**EXERCISE INPUT**:
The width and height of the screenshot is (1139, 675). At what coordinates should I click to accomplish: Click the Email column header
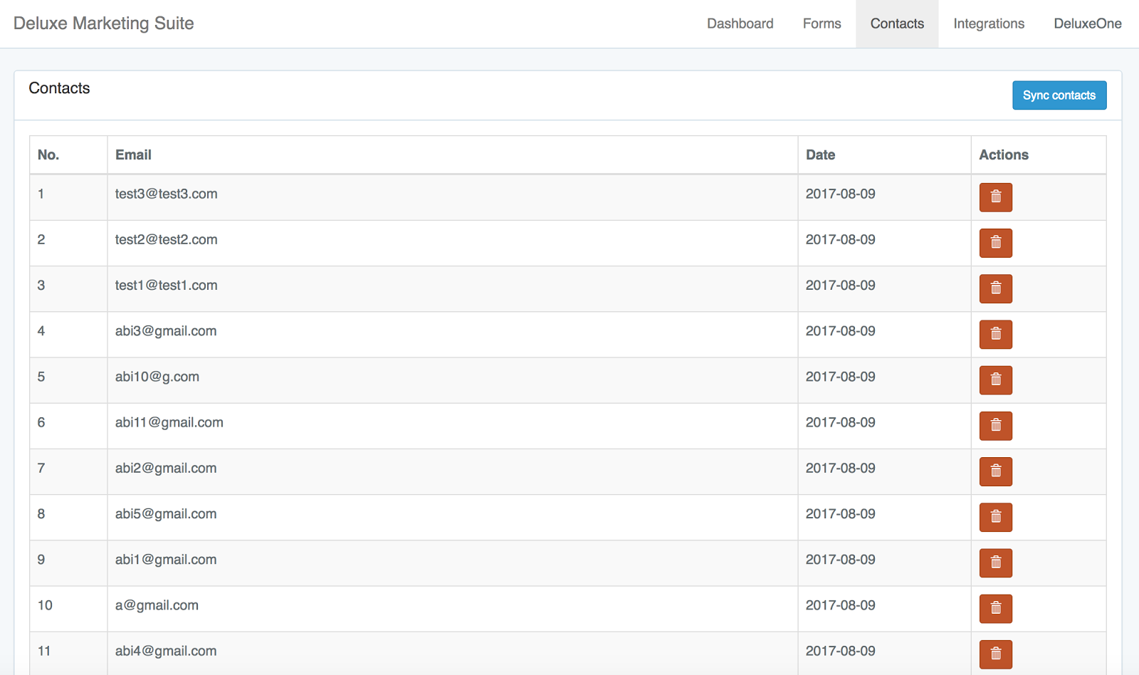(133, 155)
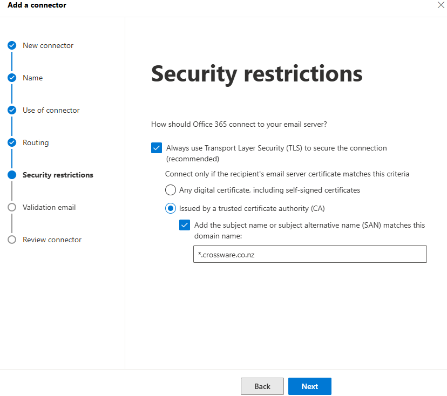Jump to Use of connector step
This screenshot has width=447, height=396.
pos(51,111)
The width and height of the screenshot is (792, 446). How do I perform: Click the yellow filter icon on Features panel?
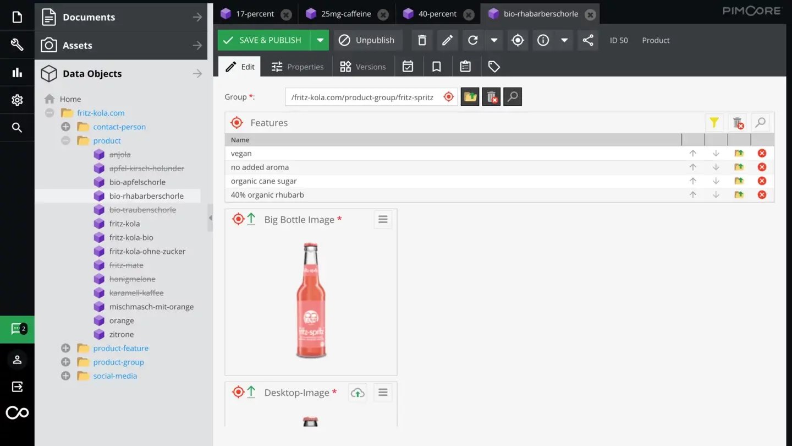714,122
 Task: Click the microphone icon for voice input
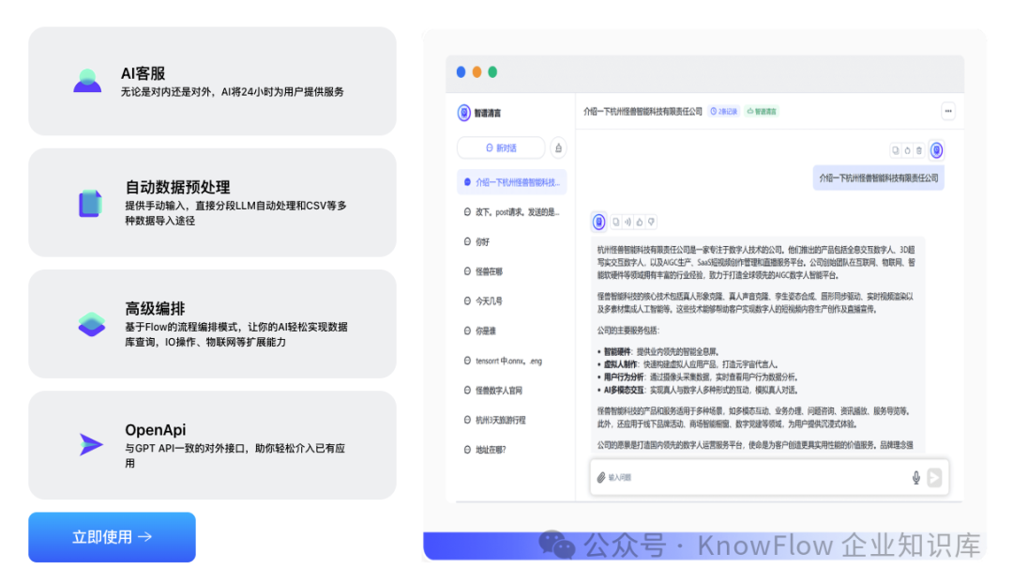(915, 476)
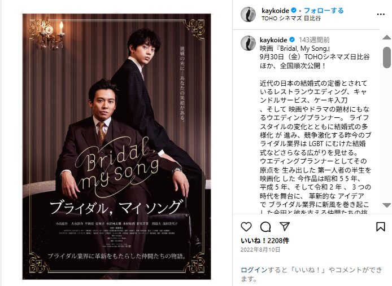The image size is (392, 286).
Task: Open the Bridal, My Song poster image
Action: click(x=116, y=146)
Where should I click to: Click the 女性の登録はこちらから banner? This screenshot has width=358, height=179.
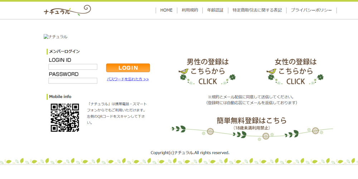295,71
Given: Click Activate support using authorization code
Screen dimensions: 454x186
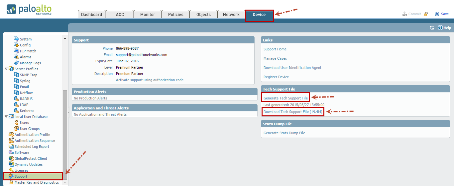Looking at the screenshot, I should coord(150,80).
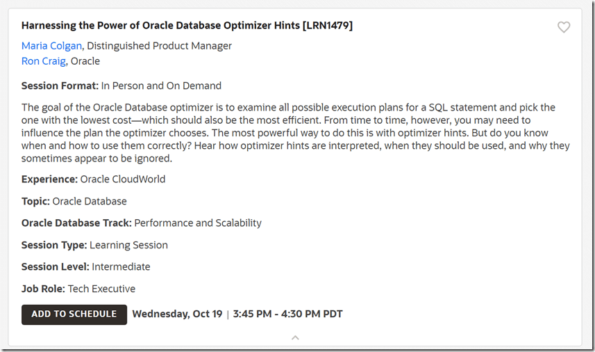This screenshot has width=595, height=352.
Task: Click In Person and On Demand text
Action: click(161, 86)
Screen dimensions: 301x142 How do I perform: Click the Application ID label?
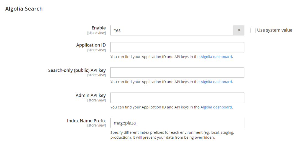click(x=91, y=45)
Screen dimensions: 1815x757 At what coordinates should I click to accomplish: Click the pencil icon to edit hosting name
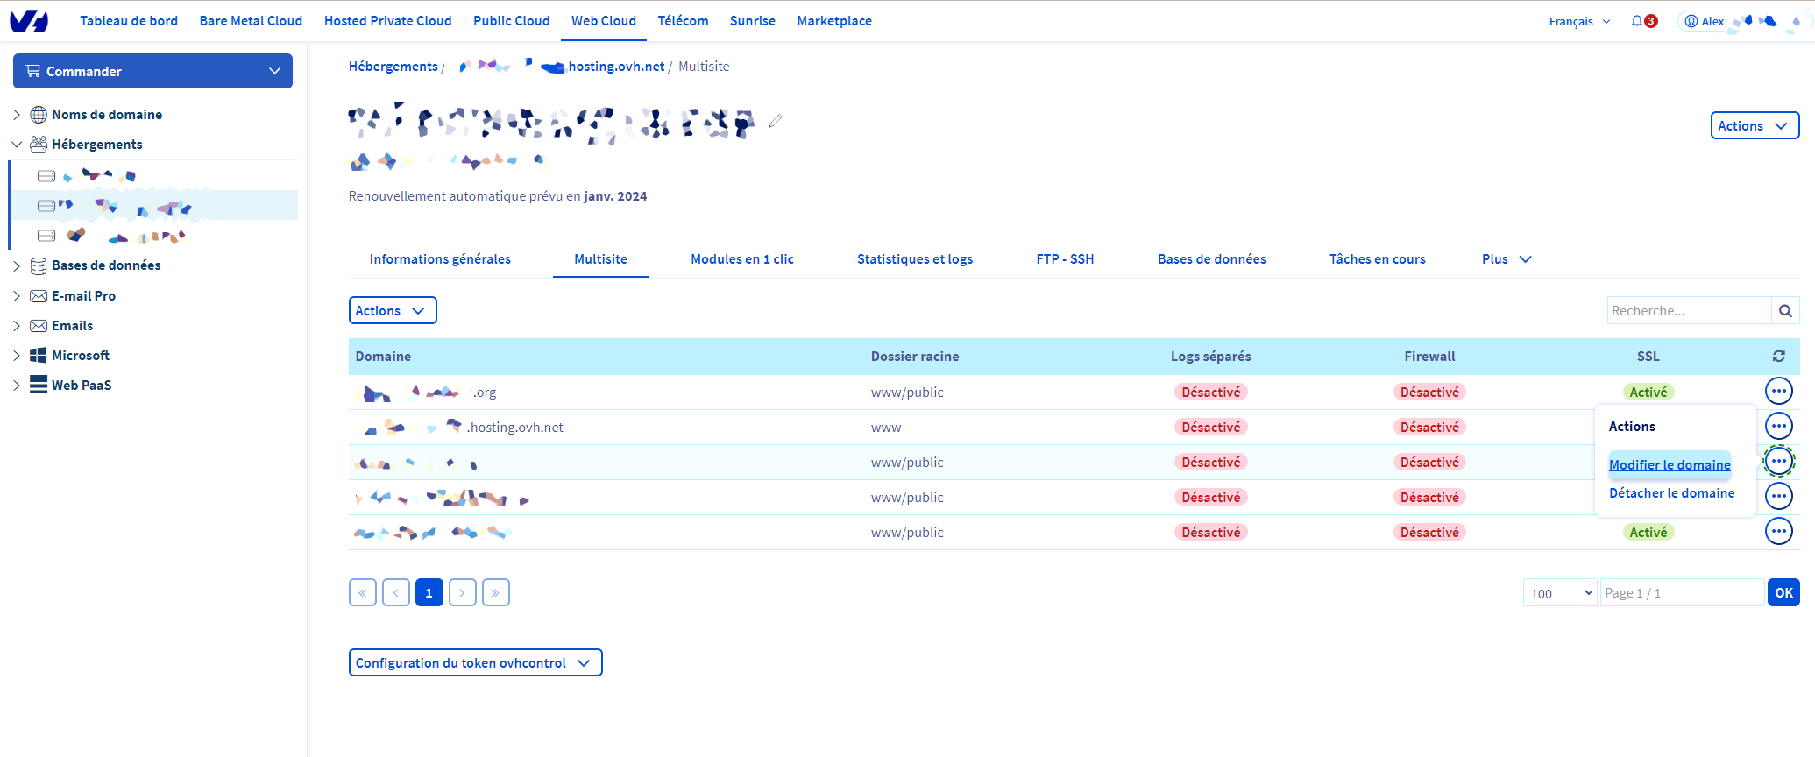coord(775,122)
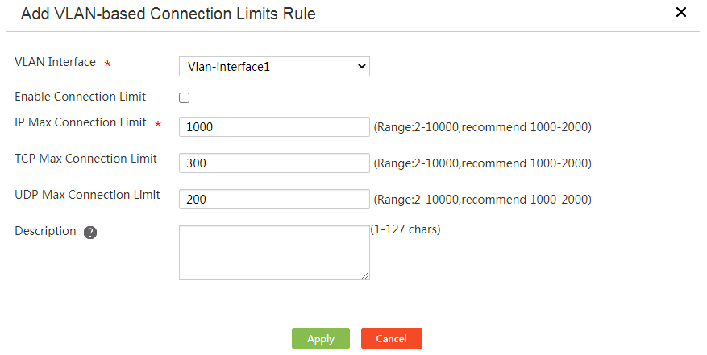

**WORK INSTRUCTION**:
Transcribe the whole listing exactly but exclude images.

**SOLUTION**:
The width and height of the screenshot is (1139, 675). At what coordinates should I click to accomplish: Click the Email column header
(133, 155)
Jump to Use of connector step
This screenshot has width=447, height=396.
pos(51,111)
The width and height of the screenshot is (792, 446). How do I perform: Click the yellow filter icon on Features panel?
714,122
 Task: Click the microphone icon for voice input
(915, 476)
The image size is (392, 286).
Task: Open the Bridal, My Song poster image
Action: click(x=116, y=146)
Where should I click to: Click the 女性の登録はこちらから banner? This screenshot has width=358, height=179.
295,71
Given: Click Activate support using authorization code
Screen dimensions: 454x186
Looking at the screenshot, I should coord(150,80).
This screenshot has width=595, height=352.
Task: Click In Person and On Demand text
Action: click(161, 86)
Screen dimensions: 301x142 How do I perform: Click the Application ID label?
click(x=91, y=45)
Screen dimensions: 1815x757 At what coordinates should I click to accomplish: Click the pencil icon to edit hosting name
coord(775,122)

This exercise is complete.